There is marked variation in educational background and practice among osteopaths around the world. The profession lacks unity, and frequently osteopaths of one geographical region, educational background, or practice style, do not acknowledge as colleagues, osteopaths of another location, training, or field of practice. I completed an international study of osteopathic practice, surveyed practitioners in five geographical regions, and compared their pre-professional training with their actual practice. Information was also collected from colleges of osteopathic medicine regarding pre-professional training offered for osteopathic students. This information has been assembled into a Worldwide Sourcebook of Osteopathy (Cameron, 1999) that is expected to be of significant interest to prospective, and current, osteopathic students and practitioners alike.
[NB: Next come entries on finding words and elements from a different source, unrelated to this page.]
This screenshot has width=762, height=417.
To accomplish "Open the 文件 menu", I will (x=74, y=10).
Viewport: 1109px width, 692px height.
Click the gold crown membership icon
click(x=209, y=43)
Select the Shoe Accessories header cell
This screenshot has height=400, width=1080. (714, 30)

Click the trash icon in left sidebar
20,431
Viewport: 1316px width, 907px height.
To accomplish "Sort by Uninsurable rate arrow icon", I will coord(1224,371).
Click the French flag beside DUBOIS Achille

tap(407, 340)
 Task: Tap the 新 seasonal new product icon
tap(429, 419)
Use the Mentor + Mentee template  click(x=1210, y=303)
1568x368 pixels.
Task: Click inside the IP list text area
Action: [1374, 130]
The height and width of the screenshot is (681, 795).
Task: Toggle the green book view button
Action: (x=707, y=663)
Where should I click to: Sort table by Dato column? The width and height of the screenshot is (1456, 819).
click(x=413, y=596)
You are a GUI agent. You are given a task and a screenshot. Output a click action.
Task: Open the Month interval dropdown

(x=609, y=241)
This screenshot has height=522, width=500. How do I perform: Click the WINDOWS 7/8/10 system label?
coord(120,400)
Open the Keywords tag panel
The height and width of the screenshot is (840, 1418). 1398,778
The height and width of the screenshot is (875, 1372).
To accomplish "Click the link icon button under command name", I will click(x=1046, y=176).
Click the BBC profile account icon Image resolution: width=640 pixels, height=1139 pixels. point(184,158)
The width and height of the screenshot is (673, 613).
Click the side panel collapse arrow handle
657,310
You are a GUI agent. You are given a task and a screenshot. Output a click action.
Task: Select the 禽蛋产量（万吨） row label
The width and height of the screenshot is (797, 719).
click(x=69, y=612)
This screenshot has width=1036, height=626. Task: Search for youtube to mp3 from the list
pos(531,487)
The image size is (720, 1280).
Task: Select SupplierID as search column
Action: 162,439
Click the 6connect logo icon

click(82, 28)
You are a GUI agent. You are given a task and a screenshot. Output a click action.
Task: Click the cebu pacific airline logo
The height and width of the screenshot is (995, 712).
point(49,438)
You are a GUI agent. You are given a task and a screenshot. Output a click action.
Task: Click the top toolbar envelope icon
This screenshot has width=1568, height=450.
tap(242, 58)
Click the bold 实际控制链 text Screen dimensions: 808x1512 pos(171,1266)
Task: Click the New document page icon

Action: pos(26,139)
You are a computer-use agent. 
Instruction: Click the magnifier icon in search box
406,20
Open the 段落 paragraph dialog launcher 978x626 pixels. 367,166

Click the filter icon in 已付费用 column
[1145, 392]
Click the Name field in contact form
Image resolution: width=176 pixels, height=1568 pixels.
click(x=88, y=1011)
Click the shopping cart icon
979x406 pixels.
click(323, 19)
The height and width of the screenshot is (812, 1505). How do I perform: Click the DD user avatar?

Current and recent global trends in osteopathic education include moves towards the highest awardable degree or diploma for any programme, and continued favour of the abbreviation "D.O." Regional educational trends were also noted, particularly the increased emphasis on osteopathic manipulative medicine in osteopathic colleges in the USA. The recent moves towards collegiality in the United Kingdom contrast sharply with the intercollegial disputes of Europe. Rapid expansion of osteopathic education in Australasia, and the push towards greater government recognition in both Europe and Canada were also noteworthy. In most aspects of osteopathic education investigated, osteopaths reported a close fit between educational provision and subsequent workplace use of a given skill. The major disparities between what people were taught in their osteopathic education and what they actually used in practice were in the areas of: (a) making and receiving of referrals, (b) medical testing procedures (ie: laboratory tests, physical examination, radiology), (c) some aspects of osteopathic manual medicine, (d) research skills, and (e) teaching. Education is a powerful tool for shaping subsequent professional practice. Educational institutions also have a responsibility to provide vocational training that meets the demands of the profession at large. Results are discussed in terms of the future challenges for the osteopathic profession, both in education and in the workplace.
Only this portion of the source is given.